What about search for kids?

My post earlier today (IStemmer'ed the tide (or, Language-specific processing #2)) struck a nerve with some people. They wondered aloud to me (in email) if one combined computers that one could give voice commands with a search engine whether children would eventually be able to search the web before they could even fully read and write.

I was staggered at the suggestion, as I had been focusing on "trying to make search as smart as a toddler" rather than "trying to make search smart enough for a toddler." Plus, I think that while language recognition a-la-Dragon Dictate is getting better it is not going to be good enough to handle some of the kids that I have dealt with in the past.

But is raises an interesting question --  attend me for a moment....

Right now if I search for "micrsoft corporation" in quotes in MSN search I get 181 entries that all look like Microsoft hits (if I search for the correctly spelled company name I get 3,390,988 hits). If I do the same thing in Google I get 127 hits and a 'Did you mean "microsoft corporation"' link at the top of the page. That link finds me 9,670,000 hits.

I wonder if those 181/127 entries are typos? :-)

So if Google is smart enough to check for typos, why couldn't it be smart enough to search for incorrect grammatical constructs?
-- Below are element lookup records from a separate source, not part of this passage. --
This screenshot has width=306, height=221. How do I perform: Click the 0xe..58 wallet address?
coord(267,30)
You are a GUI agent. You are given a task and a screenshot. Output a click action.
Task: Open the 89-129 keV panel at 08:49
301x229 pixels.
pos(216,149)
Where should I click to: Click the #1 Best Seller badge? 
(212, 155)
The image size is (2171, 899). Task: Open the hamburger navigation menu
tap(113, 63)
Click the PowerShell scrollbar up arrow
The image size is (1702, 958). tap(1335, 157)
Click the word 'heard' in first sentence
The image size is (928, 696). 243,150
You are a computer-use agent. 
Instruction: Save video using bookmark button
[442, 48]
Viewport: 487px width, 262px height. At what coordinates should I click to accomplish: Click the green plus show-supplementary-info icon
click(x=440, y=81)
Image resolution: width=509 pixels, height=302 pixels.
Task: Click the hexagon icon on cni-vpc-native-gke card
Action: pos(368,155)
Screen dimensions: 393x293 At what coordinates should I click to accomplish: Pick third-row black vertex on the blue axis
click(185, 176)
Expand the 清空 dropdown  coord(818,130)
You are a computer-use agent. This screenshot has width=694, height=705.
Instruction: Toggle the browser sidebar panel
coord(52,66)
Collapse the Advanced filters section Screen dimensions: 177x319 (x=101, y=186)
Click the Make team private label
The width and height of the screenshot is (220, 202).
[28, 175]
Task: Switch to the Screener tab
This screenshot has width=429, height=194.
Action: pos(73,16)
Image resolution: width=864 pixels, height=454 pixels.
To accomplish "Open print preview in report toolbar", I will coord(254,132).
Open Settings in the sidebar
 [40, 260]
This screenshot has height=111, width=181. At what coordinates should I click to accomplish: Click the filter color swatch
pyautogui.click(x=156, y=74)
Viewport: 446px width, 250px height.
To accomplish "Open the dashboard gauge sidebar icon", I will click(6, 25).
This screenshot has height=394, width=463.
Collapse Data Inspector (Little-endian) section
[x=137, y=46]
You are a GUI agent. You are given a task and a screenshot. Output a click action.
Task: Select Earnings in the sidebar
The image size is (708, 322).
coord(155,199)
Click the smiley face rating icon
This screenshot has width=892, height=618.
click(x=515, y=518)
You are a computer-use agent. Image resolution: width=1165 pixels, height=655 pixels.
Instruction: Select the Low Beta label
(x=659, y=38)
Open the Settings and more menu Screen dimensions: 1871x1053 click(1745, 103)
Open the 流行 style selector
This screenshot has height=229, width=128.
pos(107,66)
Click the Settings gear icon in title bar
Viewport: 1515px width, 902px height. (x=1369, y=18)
Why shouldn't 'I goed to school' return a 'Did you mean "I went to school"' link at the top of Google's page?

Why shouldn't there be either an extension to IStemmer or a whole new interface that would handle the cases where language rules and language exceptions conflict with each other? Wouldn't that be a bit more linguistic?

I realize that this is probably more of interest to linguists who are dealing with language acquisition, but as computers become able to be usable by those children, wouldn't having the search engine smart enough to handle these sorts of situations be interesting? And a step closer to being able to understand the language itself?

Brought to you by "C" (U+0043, a.k.a. LATIN LETTER CAPITAL C)
Because C is for cookie, and that's good enough for me!

# Dean Harding on 13 Mar 2005 4:19 PM:

It's a great idea, but I think Google's "Did you mean 'xxx'" is a bit more simplistic than IStemmers.

I am just guessing here, but I believe the way Google's hint thing works is that it compares your query to other queries that have been run, and does a simple analysis to find similar queries, spelled differently. Kind of like how Word suggests the correct spelling, except instead of a fixed dictionary like Word, it uses the "dynamic" dictionary of other people's queries (assuming most people spell their queries correctly, of course).

Using this dynamic data is better than a fixed query, because it means that Google "knows" how to spell new words and proper nouns without someone having to explicitly add them to the "dictionary".

The other problem is that natual-language searches generally don't give as good results as keyword-based searches. But I guess if natural-language searches become normal, the word-based correction could be extended to sentence-based correction...

# Michael Kaplan on 13 Mar 2005 4:22 PM:

Yes, you are almost certainly right about how Google works here -- but wouldn't it be cooler if the problem could be solved in the way that handled these other scenarios, too? :-)

# Dean Harding on 13 Mar 2005 7:29 PM:

Absolutely! I'm sure a more general solution wouldn't be too difficult, and I don't see why you can't use the same technique that it uses now i.e. once natual-language queries become more common, you can use other people's queries as a basis for doing analysis on new queries and suggest better phrasing or grammer and that sort of thing.

So you might ask the search engine "what's the greatest vet in my area?" and it'll say "Did you mean 'what's the /best/ vet in my area?'"

Now that'd be awesome!

# Michael Kaplan on 13 Mar 2005 8:07 PM:

A colleague pointed out to me that a solution here would not just be helpful for young ones aquiring their first language but also people who are acquiring their second language.

But I don't think it is trivial, and I also don't think the current generation has a better solution then just throwing a lot of reources (like machines) at the problem....

# Mike Williams on 13 Mar 2005 9:42 PM:

I think it is important for the search engine to restate ambiguous search queries as a set of choices of more direct queries. That way you have a clearer understanding of what the engine is going to do, and you can adjust your terms or frame of reference.

You may even find that asking "WHO's the best vet is even more appropriate" :-)

# Ivan on 14 Mar 2005 4:52 AM:

> That link finds me 9,670,000 hits.
I get 10,100,000 hits.


# Michael Kaplan on 14 Mar 2005 9:08 AM:

I am sure it changes from day to day (and from google site to google site!).